You must have an EGC in your feeder to the shop; any connection through the earth only does not provide a sufficiently low impedance fault path to trip breakers at 120/240V. The NEC would also require a grounding electrode system at the outbuilding supplied, which is connected only to the EGC; there would be no neutral-ground bond on at the outbuilding, just the single such bond at the electrical service.
If you are using a short length of PVC conduit as a sleeve for a cable wiring method, with the cable entering one open end and exiting another, then the only limit is what you can make fit inside. Depending on the length, you could try using a cable diameter up to 75% of the inner diameter of the conduit. Which is 1.03" for Schedule 40 and 0.94" for Schedule 80.
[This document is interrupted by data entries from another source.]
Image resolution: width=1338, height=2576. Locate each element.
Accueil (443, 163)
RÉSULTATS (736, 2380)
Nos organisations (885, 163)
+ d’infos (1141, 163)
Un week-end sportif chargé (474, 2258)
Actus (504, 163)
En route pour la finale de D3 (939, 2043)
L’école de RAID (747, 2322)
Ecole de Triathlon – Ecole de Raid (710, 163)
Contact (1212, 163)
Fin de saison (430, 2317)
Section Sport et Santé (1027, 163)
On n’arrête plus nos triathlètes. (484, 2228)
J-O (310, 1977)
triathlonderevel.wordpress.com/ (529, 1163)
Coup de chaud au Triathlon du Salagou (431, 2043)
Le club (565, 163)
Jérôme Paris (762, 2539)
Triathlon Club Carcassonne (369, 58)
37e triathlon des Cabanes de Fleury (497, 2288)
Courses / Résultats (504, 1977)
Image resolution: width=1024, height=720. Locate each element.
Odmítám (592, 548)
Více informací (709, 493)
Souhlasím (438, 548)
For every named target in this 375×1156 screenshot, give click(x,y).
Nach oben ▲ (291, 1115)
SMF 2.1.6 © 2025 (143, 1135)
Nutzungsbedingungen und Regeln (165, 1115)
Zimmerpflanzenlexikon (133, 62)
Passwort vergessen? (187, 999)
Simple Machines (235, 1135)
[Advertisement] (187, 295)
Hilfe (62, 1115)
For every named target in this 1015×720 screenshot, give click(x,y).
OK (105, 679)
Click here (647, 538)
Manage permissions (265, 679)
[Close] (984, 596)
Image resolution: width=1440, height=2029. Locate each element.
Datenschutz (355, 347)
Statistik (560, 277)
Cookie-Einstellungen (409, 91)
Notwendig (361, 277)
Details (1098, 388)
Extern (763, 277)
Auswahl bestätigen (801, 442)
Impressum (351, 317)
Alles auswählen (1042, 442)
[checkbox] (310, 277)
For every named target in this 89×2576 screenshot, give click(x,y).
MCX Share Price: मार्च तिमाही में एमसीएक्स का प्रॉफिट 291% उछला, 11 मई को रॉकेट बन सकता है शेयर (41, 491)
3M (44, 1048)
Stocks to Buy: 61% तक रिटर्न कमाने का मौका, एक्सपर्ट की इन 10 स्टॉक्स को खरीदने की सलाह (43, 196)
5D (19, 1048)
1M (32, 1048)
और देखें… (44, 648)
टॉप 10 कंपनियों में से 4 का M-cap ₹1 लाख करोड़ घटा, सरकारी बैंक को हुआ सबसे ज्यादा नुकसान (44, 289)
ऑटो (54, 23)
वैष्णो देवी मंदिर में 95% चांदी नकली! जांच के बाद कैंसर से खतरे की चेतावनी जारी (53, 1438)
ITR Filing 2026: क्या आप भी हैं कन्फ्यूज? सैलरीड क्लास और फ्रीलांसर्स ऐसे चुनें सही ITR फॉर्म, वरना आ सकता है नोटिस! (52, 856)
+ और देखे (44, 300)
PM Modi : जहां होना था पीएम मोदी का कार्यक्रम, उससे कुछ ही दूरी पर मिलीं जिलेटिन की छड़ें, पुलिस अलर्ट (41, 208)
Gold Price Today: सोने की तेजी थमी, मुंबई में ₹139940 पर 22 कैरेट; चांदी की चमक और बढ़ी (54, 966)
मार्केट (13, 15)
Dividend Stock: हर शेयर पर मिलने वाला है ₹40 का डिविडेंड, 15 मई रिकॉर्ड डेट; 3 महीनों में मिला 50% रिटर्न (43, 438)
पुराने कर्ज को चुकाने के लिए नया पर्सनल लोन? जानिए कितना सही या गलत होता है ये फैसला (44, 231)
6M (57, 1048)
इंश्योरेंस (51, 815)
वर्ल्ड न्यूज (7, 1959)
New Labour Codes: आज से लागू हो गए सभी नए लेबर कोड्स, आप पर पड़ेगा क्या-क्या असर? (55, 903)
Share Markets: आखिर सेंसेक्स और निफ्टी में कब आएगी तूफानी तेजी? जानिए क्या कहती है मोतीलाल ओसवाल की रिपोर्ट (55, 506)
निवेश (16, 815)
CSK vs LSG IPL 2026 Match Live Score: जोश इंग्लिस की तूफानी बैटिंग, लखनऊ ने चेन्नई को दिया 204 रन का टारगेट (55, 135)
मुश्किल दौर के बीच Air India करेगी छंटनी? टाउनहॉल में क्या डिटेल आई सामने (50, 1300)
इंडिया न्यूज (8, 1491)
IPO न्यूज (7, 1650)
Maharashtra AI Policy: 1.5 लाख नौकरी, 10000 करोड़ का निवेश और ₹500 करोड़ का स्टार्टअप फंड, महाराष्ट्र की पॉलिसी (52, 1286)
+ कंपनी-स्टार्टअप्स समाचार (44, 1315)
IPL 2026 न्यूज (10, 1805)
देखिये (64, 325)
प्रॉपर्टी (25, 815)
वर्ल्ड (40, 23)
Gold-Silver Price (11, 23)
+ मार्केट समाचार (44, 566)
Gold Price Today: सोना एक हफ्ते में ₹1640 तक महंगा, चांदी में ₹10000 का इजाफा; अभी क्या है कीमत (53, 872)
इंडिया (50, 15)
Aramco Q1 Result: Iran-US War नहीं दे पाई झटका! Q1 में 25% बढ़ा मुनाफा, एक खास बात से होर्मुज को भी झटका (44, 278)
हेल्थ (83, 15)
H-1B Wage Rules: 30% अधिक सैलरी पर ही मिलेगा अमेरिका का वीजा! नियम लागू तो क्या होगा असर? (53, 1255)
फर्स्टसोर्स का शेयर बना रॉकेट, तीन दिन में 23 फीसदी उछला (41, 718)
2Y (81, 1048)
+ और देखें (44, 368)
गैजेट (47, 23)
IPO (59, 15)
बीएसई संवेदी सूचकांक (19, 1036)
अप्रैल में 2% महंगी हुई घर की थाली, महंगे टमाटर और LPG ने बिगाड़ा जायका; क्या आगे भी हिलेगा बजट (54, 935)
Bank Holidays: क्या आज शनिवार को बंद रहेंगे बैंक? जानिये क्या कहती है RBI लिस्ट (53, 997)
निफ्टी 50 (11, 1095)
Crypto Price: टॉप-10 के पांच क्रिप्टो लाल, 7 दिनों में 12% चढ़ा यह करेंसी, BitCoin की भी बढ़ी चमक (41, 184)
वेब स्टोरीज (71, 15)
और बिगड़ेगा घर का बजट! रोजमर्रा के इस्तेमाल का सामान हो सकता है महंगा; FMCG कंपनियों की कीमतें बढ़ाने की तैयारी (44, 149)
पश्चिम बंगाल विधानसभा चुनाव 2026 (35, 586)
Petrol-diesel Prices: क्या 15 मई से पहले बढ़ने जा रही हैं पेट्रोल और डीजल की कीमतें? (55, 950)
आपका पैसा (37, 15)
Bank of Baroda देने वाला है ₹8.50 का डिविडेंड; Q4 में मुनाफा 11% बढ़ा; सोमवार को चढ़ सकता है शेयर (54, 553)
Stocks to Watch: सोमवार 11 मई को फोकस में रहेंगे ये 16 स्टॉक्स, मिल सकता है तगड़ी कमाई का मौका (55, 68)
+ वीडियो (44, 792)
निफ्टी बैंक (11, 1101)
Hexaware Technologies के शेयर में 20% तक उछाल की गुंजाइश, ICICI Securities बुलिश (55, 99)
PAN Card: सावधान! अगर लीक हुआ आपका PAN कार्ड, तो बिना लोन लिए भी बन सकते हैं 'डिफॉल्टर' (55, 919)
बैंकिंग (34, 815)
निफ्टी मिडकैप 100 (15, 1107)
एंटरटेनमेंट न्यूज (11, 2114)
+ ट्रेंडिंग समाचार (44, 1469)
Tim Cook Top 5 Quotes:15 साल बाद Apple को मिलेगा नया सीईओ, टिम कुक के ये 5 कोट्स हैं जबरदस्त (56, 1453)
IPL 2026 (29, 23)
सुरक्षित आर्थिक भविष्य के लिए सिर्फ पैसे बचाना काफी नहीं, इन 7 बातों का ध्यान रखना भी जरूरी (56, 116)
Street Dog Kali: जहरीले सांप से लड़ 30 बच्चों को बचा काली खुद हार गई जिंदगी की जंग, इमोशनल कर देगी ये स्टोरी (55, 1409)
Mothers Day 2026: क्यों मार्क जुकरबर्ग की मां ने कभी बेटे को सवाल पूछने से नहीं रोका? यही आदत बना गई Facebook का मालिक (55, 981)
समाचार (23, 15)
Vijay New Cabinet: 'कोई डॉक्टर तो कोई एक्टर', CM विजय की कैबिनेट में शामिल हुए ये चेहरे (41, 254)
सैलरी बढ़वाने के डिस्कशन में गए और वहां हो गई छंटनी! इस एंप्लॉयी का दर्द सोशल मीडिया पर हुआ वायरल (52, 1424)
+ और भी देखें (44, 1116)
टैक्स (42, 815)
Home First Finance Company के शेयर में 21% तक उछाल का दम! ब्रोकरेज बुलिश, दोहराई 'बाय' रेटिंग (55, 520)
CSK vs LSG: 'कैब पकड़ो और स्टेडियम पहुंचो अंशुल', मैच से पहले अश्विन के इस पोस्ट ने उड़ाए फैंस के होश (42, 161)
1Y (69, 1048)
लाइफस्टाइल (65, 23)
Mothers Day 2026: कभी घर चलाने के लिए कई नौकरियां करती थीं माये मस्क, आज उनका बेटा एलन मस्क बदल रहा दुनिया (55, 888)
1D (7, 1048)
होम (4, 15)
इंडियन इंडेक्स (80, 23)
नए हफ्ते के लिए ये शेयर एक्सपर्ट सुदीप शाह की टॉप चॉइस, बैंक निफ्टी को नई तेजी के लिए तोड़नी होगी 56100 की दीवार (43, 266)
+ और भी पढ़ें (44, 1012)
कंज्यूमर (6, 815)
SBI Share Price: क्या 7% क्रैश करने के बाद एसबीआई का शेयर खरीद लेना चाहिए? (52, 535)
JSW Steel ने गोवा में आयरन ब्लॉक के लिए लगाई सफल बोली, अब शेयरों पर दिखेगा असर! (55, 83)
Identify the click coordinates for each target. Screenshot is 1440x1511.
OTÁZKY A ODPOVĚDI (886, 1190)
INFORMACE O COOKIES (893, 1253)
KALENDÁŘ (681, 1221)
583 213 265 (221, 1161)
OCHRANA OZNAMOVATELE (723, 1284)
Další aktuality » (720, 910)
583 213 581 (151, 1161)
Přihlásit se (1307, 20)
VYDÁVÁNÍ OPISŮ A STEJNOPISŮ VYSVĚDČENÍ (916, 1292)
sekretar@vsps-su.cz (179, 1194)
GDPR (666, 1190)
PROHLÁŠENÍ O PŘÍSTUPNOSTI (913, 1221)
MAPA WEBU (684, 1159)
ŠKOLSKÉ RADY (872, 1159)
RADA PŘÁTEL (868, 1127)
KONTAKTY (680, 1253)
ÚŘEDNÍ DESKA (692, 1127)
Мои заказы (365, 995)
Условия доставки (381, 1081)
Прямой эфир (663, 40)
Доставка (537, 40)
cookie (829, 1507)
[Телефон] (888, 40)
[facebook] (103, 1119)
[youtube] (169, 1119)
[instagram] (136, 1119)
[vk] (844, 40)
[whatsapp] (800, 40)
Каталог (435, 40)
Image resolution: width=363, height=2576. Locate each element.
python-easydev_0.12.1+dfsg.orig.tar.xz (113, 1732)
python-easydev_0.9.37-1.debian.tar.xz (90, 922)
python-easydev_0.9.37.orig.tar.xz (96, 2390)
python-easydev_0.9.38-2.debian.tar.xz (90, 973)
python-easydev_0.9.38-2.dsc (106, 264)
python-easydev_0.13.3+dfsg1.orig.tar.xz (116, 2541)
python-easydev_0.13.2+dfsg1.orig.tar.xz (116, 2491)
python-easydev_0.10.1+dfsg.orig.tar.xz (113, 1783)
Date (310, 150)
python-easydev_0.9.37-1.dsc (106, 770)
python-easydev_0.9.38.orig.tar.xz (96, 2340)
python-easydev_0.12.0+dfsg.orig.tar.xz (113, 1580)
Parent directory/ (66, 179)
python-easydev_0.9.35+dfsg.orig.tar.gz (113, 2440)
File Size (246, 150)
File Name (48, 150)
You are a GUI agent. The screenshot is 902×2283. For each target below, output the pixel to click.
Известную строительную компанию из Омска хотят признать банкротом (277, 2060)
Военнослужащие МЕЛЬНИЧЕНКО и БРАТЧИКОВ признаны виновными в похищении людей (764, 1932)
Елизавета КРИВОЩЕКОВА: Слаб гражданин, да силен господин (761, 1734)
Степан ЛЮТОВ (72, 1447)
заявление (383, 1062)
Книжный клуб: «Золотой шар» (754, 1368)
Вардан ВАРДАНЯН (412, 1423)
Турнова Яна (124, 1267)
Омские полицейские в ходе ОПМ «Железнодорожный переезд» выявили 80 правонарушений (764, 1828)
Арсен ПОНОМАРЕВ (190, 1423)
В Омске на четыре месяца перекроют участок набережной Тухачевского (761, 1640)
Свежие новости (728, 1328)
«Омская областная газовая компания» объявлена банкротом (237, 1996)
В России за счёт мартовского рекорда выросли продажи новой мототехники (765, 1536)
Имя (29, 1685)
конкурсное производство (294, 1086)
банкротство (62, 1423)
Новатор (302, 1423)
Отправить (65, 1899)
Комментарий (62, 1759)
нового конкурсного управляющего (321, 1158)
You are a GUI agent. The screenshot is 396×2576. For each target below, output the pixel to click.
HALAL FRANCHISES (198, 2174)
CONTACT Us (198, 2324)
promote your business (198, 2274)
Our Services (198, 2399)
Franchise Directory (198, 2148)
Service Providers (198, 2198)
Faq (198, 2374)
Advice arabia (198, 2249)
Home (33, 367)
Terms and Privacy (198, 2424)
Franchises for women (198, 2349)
For THWN-2 conductors, the cross-sectional areas of insulated conductors in mm^2 are #10 = 13.61 ; #8 = 23.61 ; #6 = 32.71 ; #4 = 53.16. For conduit with 3 or more wires, the allowable fill is 40%. That works out to an allowable fill in 1" Schedule 80 PVC of 178 mm^2; and in 1" Schedule 40 PVC of 214 mm^2. So even in Schedule 80 PVC, you could fit (2) #4 copper for the ungrounded conductors; a #6 grounded conductor (neutral); and a #8 EGC. With 75C rated terminals that would suffice for an 85A feeder, which may be protected with a 90A breaker (or, oddly, a 100A breaker if on a 100A residential service), so long as the maximum unbalanced 120V load is 65A or less. E.g. if the total load is 65A or less, or if you have say 20A of 240V 2-wire loads.
Aluminum conductors are more cost effective, and filling the conduit less will make the pull easier. Maximum 360 degrees of conduit bends between pull points.